---------- TEXTO FORNECIDO

Sobre a minha mesa estão as fotos e o convite – tão diferentes, porém mesmo assim iguais. As fotos são de uma geração passada que nunca foi realmente, e o convite representa a geração futura que talvez jamais seja.

Olho estas fotos muitas vezes. Algumas já estão descoloridas, algumas clarearam com a idade.
As vítimas estão principalmente na casa dos vinte anos. Estão sentadas numa praia, rindo, dentro de um barco, posando em frente a uma casa, celebrando um casamento. Estão vestidas com apuro. O estilo deve ter sido importante para elas. Os homens estão de gravatas, coletes e paletós. As mulheres estão com vestidos finos e belos chapéus. Todos escreveram mensagens no verso das fotos. Todos eles escreveram: "Lembre-se de mim para sempre."

Meu avô não pode lembrar todos os nomes, Não é culpa dele. Já se passaram muitos anos. Quando sentamos no sofá da casa dele em Tel Aviv olhamos as fotos uma por uma. Quem é este? Que nome é este escrito no verso? "Sim, sim, lembro-me dela – crescemos juntos e fomos à mesma universidade. Ele também não sobreviveu." Ele acha que encontrou uma foto de sua casa. É uma casa grande de tijolos vermelhos e lindas janelas grandes. Ele muda de idéia. Não, a casa da foto não era a sua, pois a da foto tem dois andares e a sua apenas um. Ele não deve ter trazido nenhuma foto da sua casa com ele. Por que teria? Ele jamais pensou que não voltaria para lá.

Meu avô, Yossef Matz, era um ardente sionista como todos os seus amigos. Era sonho de todos eles mudar para a Terra Santa e construir um Estado Judeu. Muitas das mensagens no verso de suas fotos falam deste sonho. "Moshe Golshifsky, 1937 – Lembre-se de mim para sempre. Nós nos encontraremos em nossa terra, Erets Yisrael." Infelizmente, meu avô foi deixado apenas com a lembrança, pois Moshe e os outros nunca foram até lá. Meu avô foi um dos poucos felizardos.

--------------------
---------- DADOS REGISTRADOS

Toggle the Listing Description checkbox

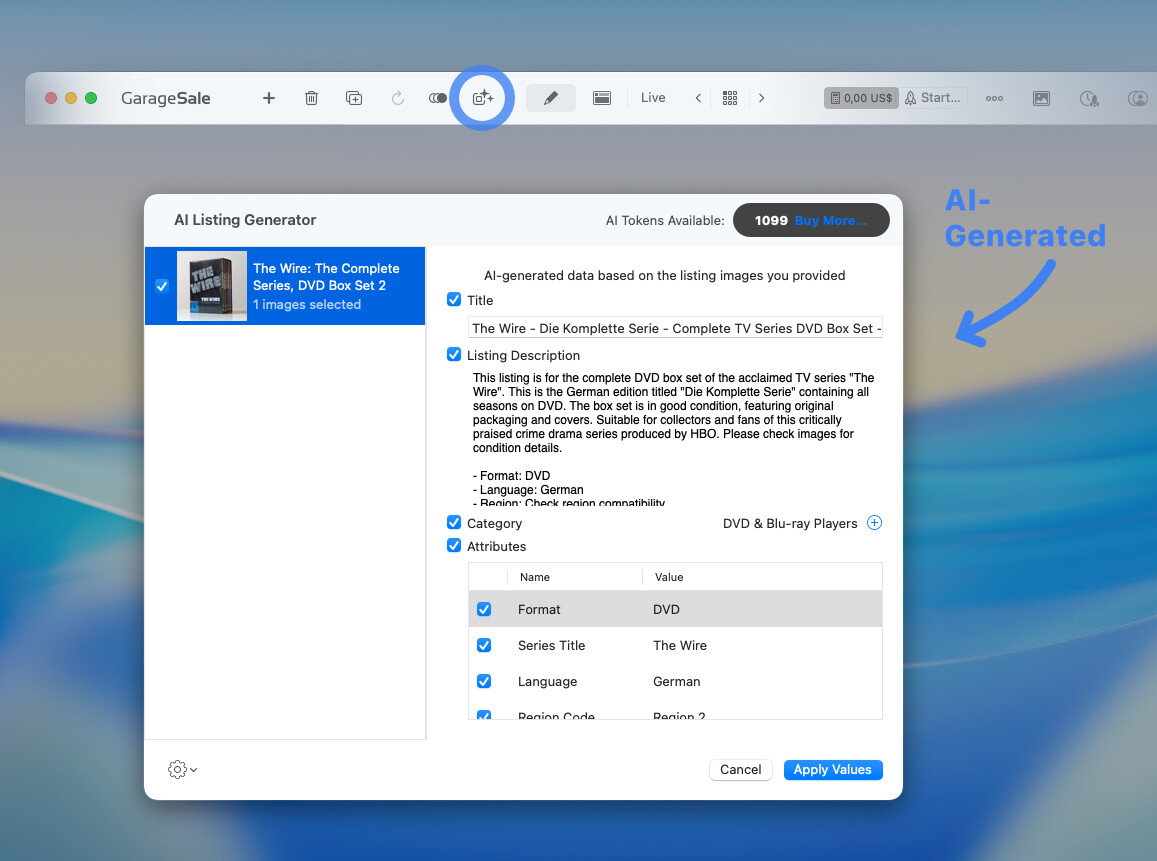454,355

--------------------

▶ _COMPLETE O SEGUINTE_:
[A] Enumere todas as peças de vestuário que o relato sobre as fotos do avô atribui aos homens e às mulheres retratados.
[B] Dê prosseguimento ao relato sobre as fotos do avô a partir da última frase apresentada.

▶ _LISTA DE RESPOSTAS_:
[A] gravatas, coletes, paletós, vestidos finos, belos chapéus

[B]
Em 1937, ele obteve um visto para estudar lá. Ansiosamente, empacotou seus pertences, pegou alguns álbuns de fotografias e deixou a cidade de Utena, na Lituânia, para realizar o seu sonho. Sua esperança era que pudesse conseguir vistos para seu irmão e irmã mais jovens. Jamais conseguiu.

Ele continuou em contato com a família através de cartas. Então irrompeu a guerra. As cartas começaram a escassear. Até que parou de recebê-las de uma vez. É isso que acontece durante uma guerra. Ele teria de esperar pacientemente até que terminasse e então poderia levá-los à Terra Santa. Não tinha como saber o que tinha acontecido. Como poderia?

Em agosto de 1941 todos os judeus da cidade de Utena foram reunidos e obrigados a marcharem até uma floresta. Ali foram espancados, despidos e assassinados a tiros, um por um, os corpos caindo numa vala rasa atrás deles. Homens, mulheres, crianças, jovens e velhos. Este foi o seu fim. Este foi o fim dos judeus de Utena. Este foi o fim de toda a sua família e amigos. Ele era um Matz. Havia mais 70 famílias Matz. Ele foi o único sobrevivente. Tudo que lhe restou foram as fotos e aquele desejo desesperado – "Lembre-se de mim para sempre."

Ele somente descobriu o que tinha acontecido depois da guerra. Tinha acabado de se casar. Olho para seu convite de casamento. Tzvi e Masha Matz (Litva) o convidam para celebrar o casamento de seu filho, Yossef. A chupá será em 21 de dezembro de 1941. Porém Tzvi e Masha não estariam ali. Ele não sabia. Não poderia ter sabido. Não deveria.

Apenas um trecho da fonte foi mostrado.